Collected data entries
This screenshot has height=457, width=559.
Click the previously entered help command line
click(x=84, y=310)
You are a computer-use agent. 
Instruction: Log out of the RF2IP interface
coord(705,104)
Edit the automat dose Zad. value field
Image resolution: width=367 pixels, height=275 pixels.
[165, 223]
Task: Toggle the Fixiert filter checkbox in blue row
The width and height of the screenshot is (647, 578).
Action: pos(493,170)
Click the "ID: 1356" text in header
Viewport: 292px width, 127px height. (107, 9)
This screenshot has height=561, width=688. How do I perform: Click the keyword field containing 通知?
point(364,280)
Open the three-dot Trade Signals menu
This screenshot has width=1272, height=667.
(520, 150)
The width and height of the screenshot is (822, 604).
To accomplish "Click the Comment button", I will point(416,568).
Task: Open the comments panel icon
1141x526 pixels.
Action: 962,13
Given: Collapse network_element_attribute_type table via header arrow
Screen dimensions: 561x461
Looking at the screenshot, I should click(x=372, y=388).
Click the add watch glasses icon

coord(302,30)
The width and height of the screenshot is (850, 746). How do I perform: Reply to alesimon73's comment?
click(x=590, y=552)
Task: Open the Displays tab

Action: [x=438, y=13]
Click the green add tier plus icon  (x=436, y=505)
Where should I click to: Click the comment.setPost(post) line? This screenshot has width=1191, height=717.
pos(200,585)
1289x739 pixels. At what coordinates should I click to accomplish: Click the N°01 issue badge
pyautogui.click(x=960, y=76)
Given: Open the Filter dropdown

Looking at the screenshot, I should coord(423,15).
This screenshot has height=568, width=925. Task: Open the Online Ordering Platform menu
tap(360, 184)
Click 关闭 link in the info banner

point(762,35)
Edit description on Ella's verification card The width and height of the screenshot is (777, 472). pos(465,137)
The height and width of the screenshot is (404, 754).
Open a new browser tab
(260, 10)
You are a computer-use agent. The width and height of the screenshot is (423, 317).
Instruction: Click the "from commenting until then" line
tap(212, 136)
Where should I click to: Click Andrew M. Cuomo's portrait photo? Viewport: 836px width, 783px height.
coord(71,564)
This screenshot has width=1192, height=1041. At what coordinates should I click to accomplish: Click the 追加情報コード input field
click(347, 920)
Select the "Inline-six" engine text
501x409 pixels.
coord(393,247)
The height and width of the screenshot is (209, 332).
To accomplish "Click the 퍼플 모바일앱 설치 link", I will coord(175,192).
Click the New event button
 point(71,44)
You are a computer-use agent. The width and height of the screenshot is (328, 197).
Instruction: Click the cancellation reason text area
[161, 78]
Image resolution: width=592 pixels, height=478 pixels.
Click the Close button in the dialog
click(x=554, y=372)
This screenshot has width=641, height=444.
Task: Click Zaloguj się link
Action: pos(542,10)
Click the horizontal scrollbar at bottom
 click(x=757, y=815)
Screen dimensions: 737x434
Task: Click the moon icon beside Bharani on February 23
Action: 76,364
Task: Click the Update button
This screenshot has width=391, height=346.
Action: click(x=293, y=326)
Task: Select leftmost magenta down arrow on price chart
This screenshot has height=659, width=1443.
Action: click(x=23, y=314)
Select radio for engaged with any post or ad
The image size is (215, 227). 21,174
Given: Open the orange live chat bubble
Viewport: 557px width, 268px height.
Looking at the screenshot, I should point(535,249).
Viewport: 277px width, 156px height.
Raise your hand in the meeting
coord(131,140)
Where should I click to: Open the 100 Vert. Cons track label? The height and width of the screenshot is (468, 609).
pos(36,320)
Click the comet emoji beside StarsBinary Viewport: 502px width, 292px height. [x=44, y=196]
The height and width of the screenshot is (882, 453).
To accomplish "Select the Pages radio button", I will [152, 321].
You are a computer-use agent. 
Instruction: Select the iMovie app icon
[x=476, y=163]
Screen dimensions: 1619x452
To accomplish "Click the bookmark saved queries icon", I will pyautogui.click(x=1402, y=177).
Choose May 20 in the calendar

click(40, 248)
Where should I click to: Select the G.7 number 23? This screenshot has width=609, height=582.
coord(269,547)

- **What is expected**:
The entries above hold a line with "Raise your hand in the meeting" and a later line with "Click the comet". Write out exactly those lines and all lines between, nothing more.

- **Answer to the problem**:
Raise your hand in the meeting
coord(131,140)
Where should I click to: Open the 100 Vert. Cons track label? The height and width of the screenshot is (468, 609).
pos(36,320)
Click the comet emoji beside StarsBinary Viewport: 502px width, 292px height. [x=44, y=196]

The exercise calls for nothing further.